-- Material shown follows --

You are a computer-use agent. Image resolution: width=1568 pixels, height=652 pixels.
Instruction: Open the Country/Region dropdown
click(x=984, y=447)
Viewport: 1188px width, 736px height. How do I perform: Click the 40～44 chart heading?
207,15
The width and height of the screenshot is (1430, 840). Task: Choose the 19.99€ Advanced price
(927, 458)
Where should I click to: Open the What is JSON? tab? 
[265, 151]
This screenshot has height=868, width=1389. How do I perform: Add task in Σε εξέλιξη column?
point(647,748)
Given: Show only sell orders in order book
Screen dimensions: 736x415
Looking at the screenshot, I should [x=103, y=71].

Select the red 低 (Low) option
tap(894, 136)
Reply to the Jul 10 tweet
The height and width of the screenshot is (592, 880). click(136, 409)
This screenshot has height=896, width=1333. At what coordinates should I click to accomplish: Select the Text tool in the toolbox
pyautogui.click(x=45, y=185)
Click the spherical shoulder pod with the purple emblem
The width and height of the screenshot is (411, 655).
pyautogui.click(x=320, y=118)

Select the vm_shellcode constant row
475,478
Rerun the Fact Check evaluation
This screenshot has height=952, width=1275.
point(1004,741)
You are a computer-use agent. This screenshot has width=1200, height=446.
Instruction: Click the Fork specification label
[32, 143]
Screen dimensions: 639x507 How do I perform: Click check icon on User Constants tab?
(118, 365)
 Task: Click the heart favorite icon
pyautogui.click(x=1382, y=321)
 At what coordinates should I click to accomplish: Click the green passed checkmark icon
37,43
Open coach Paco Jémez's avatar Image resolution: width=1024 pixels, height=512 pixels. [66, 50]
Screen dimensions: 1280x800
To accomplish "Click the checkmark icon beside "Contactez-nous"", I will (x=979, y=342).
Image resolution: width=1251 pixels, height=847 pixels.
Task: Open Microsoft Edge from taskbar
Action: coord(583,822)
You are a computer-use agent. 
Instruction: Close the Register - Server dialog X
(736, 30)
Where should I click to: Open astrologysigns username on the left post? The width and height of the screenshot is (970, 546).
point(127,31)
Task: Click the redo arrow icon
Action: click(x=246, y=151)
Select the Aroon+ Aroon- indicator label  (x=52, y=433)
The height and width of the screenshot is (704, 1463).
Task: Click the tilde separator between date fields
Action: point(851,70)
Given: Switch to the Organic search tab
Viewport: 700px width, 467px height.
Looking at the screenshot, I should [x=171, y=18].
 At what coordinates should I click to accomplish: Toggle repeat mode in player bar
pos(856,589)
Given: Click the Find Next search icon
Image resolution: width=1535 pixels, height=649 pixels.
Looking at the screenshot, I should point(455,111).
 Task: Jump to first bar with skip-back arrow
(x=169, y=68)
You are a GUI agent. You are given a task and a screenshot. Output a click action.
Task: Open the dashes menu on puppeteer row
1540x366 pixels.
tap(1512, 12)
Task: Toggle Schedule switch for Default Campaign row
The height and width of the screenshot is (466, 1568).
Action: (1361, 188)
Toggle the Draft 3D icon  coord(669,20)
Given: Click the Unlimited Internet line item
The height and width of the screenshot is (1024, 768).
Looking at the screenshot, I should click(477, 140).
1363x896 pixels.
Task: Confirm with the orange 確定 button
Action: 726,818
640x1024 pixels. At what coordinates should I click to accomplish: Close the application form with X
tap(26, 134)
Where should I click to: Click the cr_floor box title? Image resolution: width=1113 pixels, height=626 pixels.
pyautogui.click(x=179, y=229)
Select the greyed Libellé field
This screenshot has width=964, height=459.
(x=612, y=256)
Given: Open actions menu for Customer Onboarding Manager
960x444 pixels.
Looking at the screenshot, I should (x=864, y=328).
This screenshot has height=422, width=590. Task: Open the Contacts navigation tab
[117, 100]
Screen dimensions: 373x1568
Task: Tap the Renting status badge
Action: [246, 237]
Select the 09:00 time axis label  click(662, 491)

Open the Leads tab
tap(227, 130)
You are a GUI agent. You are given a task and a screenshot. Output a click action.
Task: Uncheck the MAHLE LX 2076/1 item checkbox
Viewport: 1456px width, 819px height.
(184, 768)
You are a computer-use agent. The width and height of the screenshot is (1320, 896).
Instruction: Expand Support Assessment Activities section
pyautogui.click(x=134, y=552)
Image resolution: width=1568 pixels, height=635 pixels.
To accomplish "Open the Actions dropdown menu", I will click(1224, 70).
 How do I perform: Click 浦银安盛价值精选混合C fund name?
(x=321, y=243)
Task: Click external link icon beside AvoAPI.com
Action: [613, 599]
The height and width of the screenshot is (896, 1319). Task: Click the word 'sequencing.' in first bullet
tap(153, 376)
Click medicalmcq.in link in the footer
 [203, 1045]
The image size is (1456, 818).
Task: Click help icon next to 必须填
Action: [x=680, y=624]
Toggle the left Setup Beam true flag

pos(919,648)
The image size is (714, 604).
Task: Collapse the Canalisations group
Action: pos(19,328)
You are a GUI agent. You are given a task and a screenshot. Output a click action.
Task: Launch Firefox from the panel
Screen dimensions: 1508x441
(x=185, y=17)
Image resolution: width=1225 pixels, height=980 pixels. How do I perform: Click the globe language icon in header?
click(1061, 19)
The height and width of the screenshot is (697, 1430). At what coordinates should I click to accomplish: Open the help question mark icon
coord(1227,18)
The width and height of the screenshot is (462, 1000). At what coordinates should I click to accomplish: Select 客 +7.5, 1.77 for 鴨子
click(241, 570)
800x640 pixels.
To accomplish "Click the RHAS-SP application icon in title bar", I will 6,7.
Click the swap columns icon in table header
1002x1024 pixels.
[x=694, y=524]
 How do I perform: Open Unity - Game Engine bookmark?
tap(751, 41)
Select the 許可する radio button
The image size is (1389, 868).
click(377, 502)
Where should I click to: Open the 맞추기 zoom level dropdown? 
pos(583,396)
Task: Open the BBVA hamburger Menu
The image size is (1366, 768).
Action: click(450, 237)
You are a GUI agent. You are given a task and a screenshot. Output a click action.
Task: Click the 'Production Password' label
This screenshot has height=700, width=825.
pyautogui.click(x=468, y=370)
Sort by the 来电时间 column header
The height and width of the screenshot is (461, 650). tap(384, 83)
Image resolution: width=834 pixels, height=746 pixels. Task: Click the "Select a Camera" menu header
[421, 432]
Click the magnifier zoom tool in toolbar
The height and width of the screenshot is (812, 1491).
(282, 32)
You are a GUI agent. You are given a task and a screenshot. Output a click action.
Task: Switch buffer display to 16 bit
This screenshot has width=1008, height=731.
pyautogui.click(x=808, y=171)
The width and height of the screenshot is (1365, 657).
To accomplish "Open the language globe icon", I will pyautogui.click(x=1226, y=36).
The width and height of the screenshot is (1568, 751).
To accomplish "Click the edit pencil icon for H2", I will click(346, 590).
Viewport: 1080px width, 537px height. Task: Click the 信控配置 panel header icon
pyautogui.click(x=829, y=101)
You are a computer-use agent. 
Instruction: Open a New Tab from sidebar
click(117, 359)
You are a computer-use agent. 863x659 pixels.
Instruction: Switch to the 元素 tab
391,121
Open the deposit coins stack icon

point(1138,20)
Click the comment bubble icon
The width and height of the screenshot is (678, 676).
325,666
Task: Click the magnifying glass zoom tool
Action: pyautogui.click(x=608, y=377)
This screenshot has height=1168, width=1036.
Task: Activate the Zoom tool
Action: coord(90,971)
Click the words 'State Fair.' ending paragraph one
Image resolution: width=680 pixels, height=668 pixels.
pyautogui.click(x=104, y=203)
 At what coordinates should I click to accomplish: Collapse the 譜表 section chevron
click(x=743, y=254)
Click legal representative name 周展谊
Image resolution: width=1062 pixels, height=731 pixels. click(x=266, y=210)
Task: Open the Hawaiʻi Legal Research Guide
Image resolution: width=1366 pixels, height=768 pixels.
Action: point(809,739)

-- Material shown concluded --

> _What needs to be done_
Look over the records above and say how many lines hold the word "computer", giving the number alone.

> _Answer_
6